Reasons For The Formation Of Gran Colombia
The reason for the formation of Gran Colombia was to bring together the member states and help them recover from the war against Spanish, and this was made possible by Simon Bolivar. After the defeat of the Spanish in the Battle of Carabobo and Boyaca, Simon Bolivar and the Venezuelan army in 182, formed Gran Colombia as a republic. Bolivar became the founding president, and the vice president was Francisco de Paula Santander. The formation of Gran Colombia helped the states to protect the integrity of their geographical territories. Gran Colombia, for instance, helped in the regional wars against Spanish and the British mercenaries.

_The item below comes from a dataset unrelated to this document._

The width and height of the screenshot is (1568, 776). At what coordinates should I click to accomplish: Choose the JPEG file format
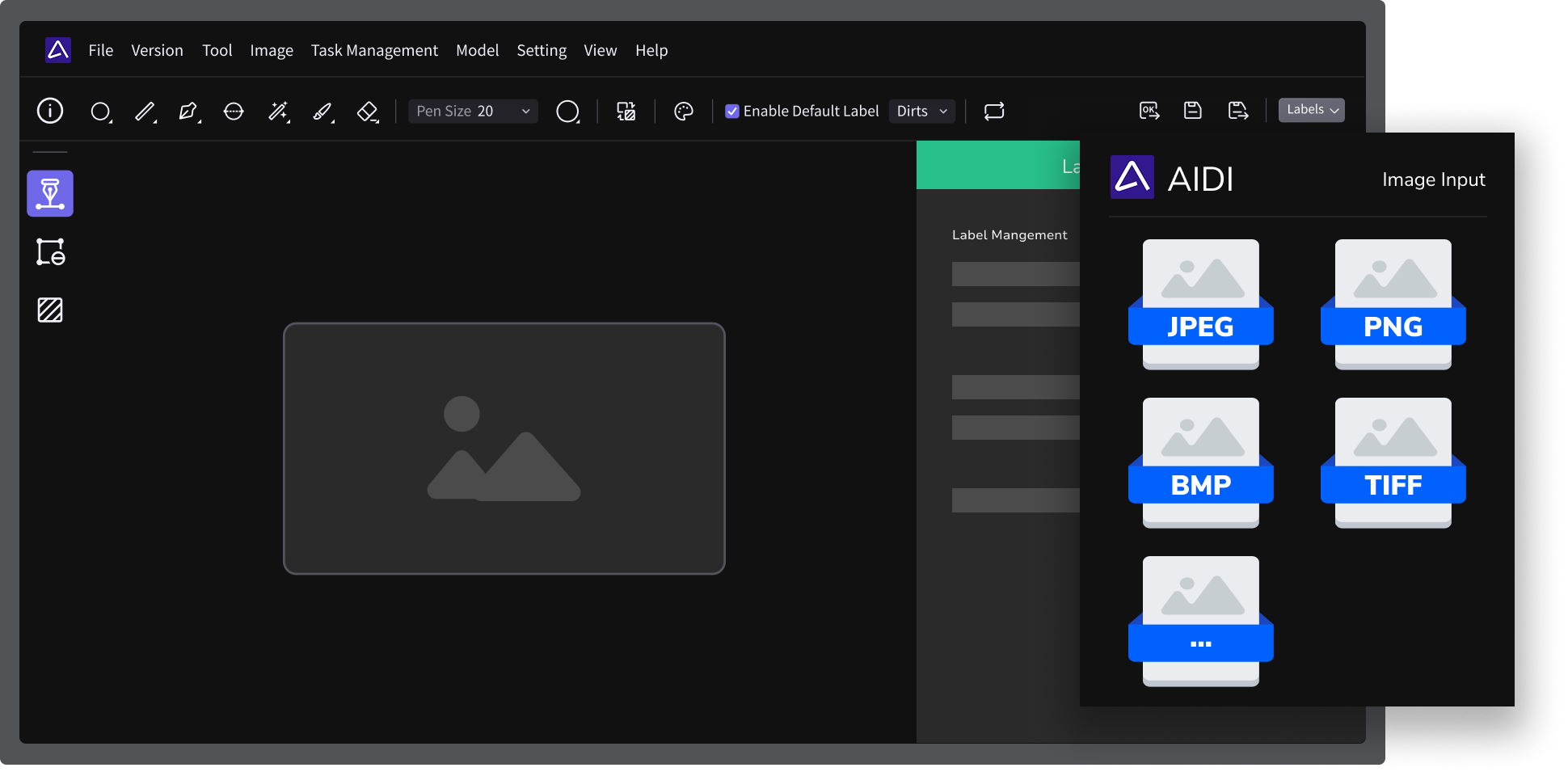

The boundaries established in the period before Gran Colombia was dissolved significant, and even after the dissolution, they continued to thrive and got international recognition.
What Was Gran Colombia?
Gran Colombia is the name used to describe a former state which existed between 1819 and 1931.
Dissolution Of The Federation
There were those that did not appreciate the federalist way of ruling by Bolivar, the states that were included in Great Colombia were seeking freedom to rule themselves, and as a result, there was dissatisfaction. The conflicts between Venezuela and Ecuador were a major fueling factor for the dissolution seeing as Ecuador wished that they could be able to rule themselves and be more in control of their territory and as such Bogota which was the central government's location was not convenient for them. Financial issues and other political disputes also led to the separation. The Gran Colombia was an experiment of a revolution style federation, and it had a two-chambered Congress and a high court besides the presidency.
In 1828, Bolivar established a constitutional assembly and promised another constitution and other reforms, which were not popular. His opponents preferred a federalist type of constitution and walked away instead of signing the constitution. Bolivar in his last effort appointed himself as a dictator in 1830, and when the collapse of the federation was inevitable, he resigned. Internal wrangles reached an all-time high in 1830, and Gran Colombia was dissolved in a late same year when Ecuador and Venezuela broke off and was finally done away in 1831. New Granada, Ecuador, and Venezuela became independent countries and eventually became the present day countries of Colombia and Panama.